In totaal vonden ze 48 microfossielen van stuifmeel en sporen waaronder mos en levermos, 26 clubmossen en varens, twee bloeiende planten en 13 coniferen.
“Het ontbreken van paardenstaarten, en de zeldzaamheid van cycaden en coniferen is verrassend, gezien het feit dat deze zeer veel voorkomen in de omringende flora,” zei Caleb Marshall Brown, auteur van de studie en curator van dinosaurussystematiek en evolutie bij het Royal Tyrrell Museum of Palaeontology, in een e-mail. “Zelfs binnen varens lijkt het erop dat Borealopelta een voorkeur kan hebben gehad voor bepaalde soorten varens, terwijl hij andere negeerde.”
De conservering van het plantenmateriaal in zijn maag suggereerde dat de dinosaurus snel na het eten stierf en werd begraven. Op basis van de groeiringen en de rijpheid van een deel van het plantenmateriaal konden de onderzoekers vaststellen dat de dood van de dinosaurus waarschijnlijk plaatsvond tussen het late voorjaar en het midden van de zomer, aldus Brown.
Met een beetje houtskool
Dan is er nog de kwestie van houtskool, die ook in zijn maag werd gevonden. Dat betekent waarschijnlijk dat hij graasde in een gebied dat is getroffen door bosbranden. De onderzoekers weten dat bosbranden veel voorkwamen in de bossen tijdens het vroege Krijt, 100 miljoen tot 145 miljoen jaar geleden. En na bosbranden bloeien varens laag bij de grond.

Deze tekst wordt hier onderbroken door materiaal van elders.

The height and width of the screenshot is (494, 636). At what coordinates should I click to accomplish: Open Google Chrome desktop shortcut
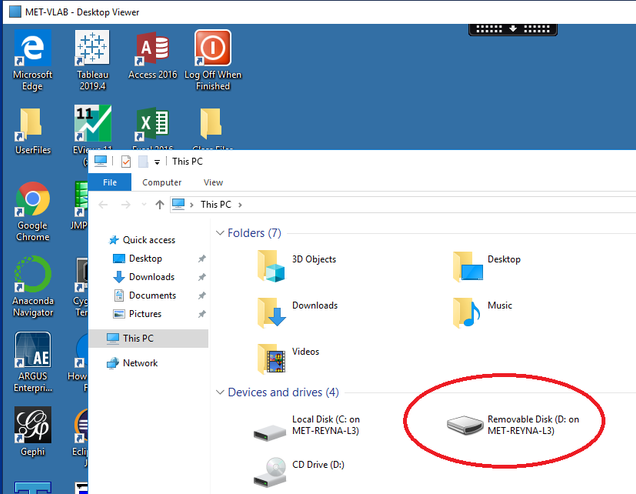tap(32, 201)
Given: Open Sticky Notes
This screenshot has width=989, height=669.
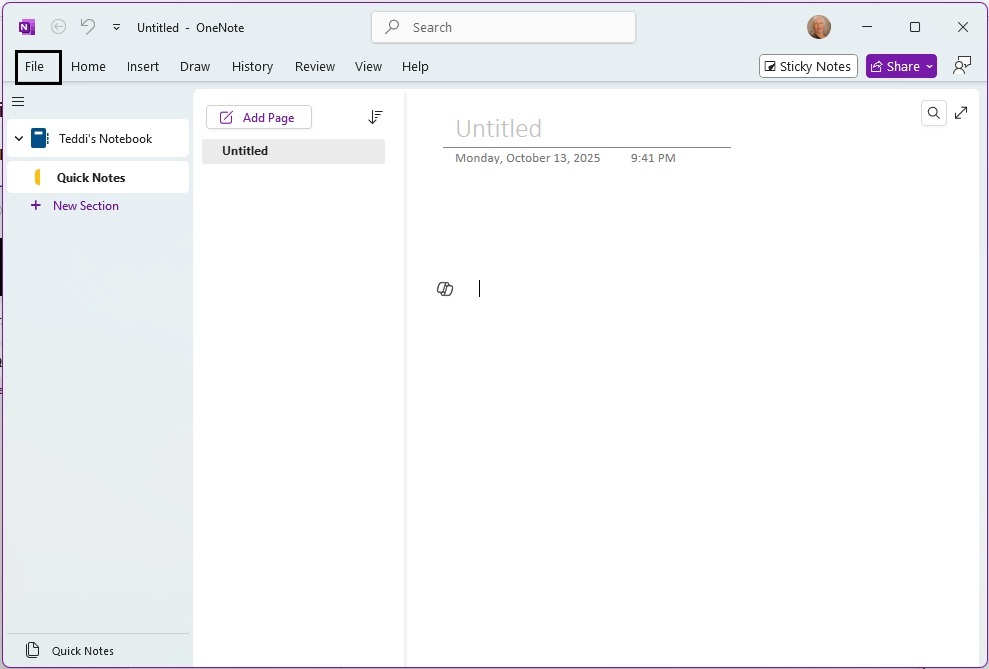Looking at the screenshot, I should click(x=808, y=66).
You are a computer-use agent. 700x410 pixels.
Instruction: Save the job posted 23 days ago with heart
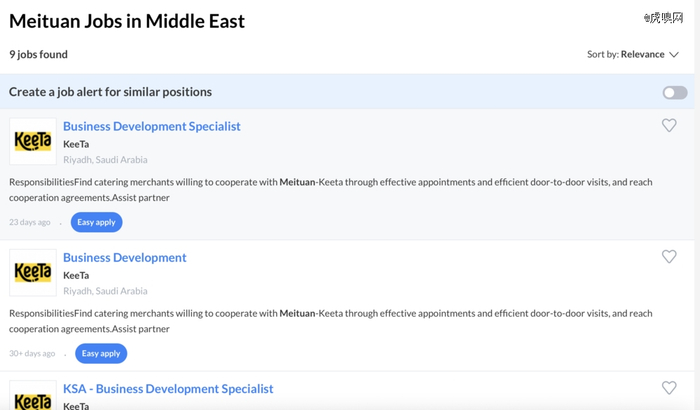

“Als je erover nadenkt, kan dit eigenlijk heel logisch zijn,” zei Brown. “Als je een nodosaurus bent, kun je je alleen dicht bij de grond voeden. Deze nieuwe groei zal ook smakelijker zijn en een hoger gehalte aan voedingsstoffen hebben dan de gevestigde groei. Als gevolg hiervan zullen veel grote zoogdier herbivoren die we vandaag de dag kennen, recent verbrande gebieden opzoeken in zowel graslanden als bossen, omdat ze unieke voedingsmogelijkheden bieden.”

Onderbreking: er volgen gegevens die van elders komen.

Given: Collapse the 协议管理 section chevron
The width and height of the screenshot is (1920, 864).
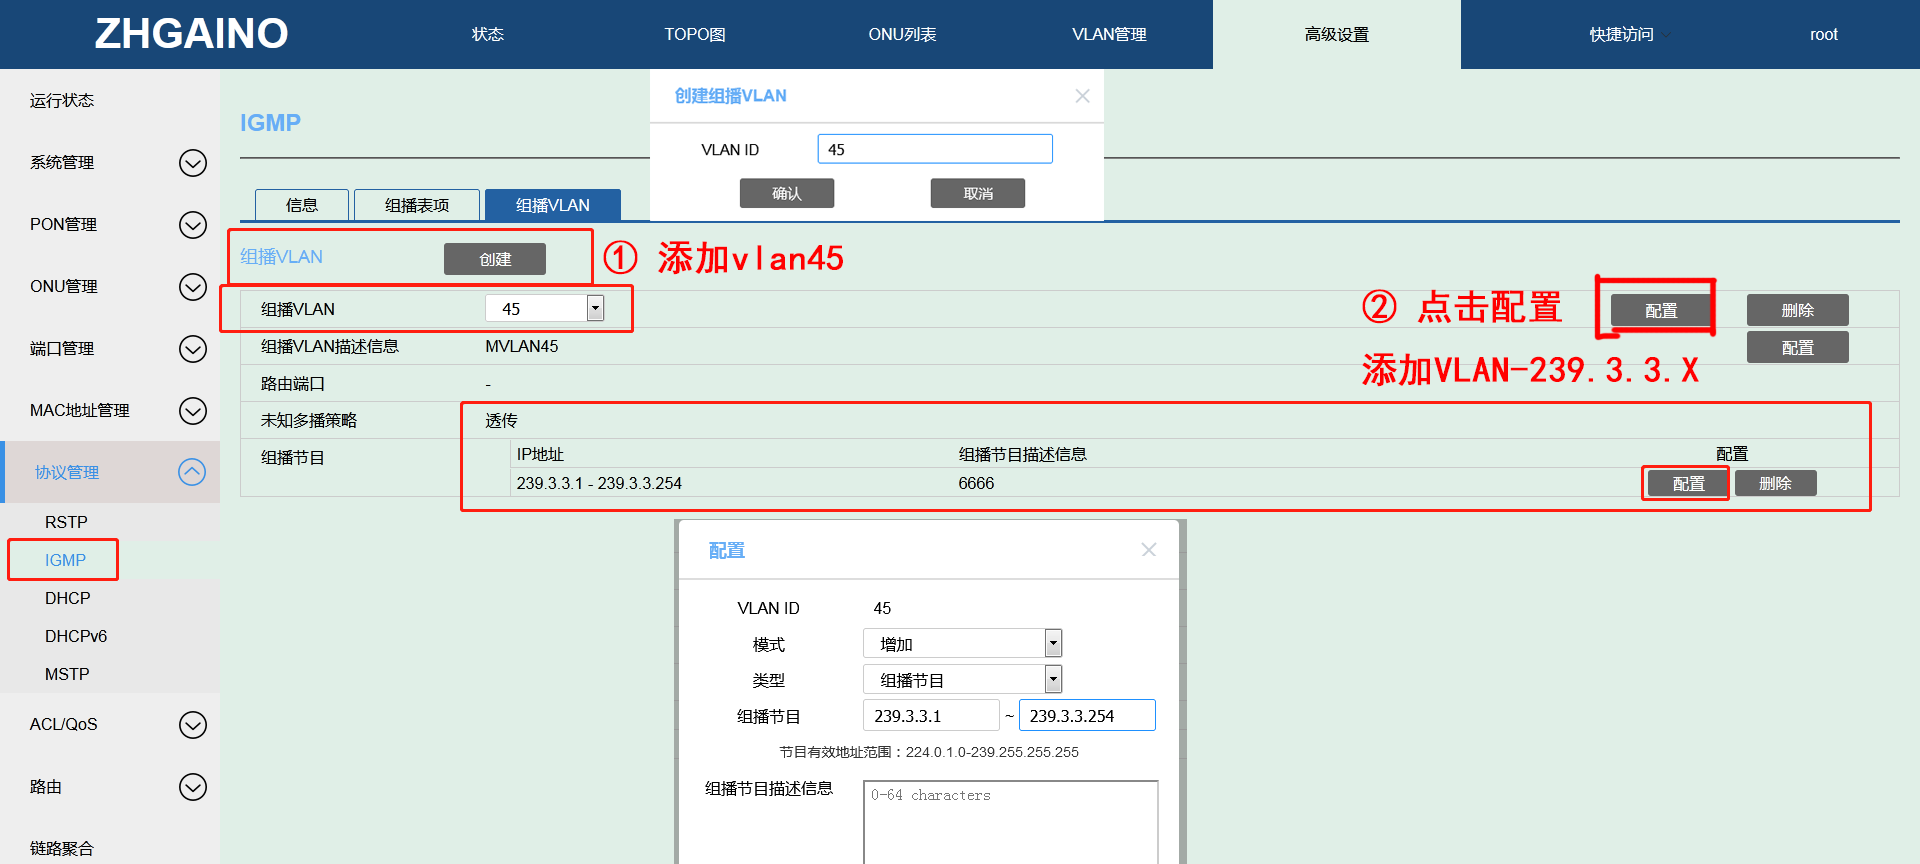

Wilde branden hebben zich waarschijnlijk in de voorgaande zes tot 18 maanden voorgedaan in het gebied waar de nodosaurus aan het grazen was, zei Greenwood. Dat is genoeg tijd voor weelderige varens om op te duiken.
“De ontdekking van houtskool samen met een met varens gevulde maag opent een venster op de biologie van deze grote herbivore gepantserde dinosaurus, omdat het suggereert dat Borealopelta waarschijnlijk een belangrijke herbivoor was die het landschap vormde door zijn begrazing, en dat het ook graasde op de varens die groeiden in open gebieden gecreëerd door bosbranden,” zei Greenwood. “Dat is zo cool.”
Paleobotanie, dat is de studie van plantenfossielen, biedt inzicht dat dinosaurusskeletten gewoon niet kunnen, zei Greenwood.
Gizzard stenen, vergelijkbaar met die door vogels worden ingeslikt om te helpen bij de spijsvertering, werden ook gevonden in de maag van de dinosaurus.
De onderzoekers zullen doorgaan met het bestuderen van de dinosaurus om te zien welke andere geheimen ze kunnen onthullen, zoals hoe deze nodosaurus in staat was om te gedijen en zo’n grote omvang te bereiken met relatief voedsel van slechte kwaliteit, zei Brown. Greenwood’s afgestudeerde student, Jessica Kalyniuk, bestudeert fossiele planten van de Gates Formation in Alberta’s Rocky Mountain Foothills om meer te leren over de bossen waar de nodosaurus leefde.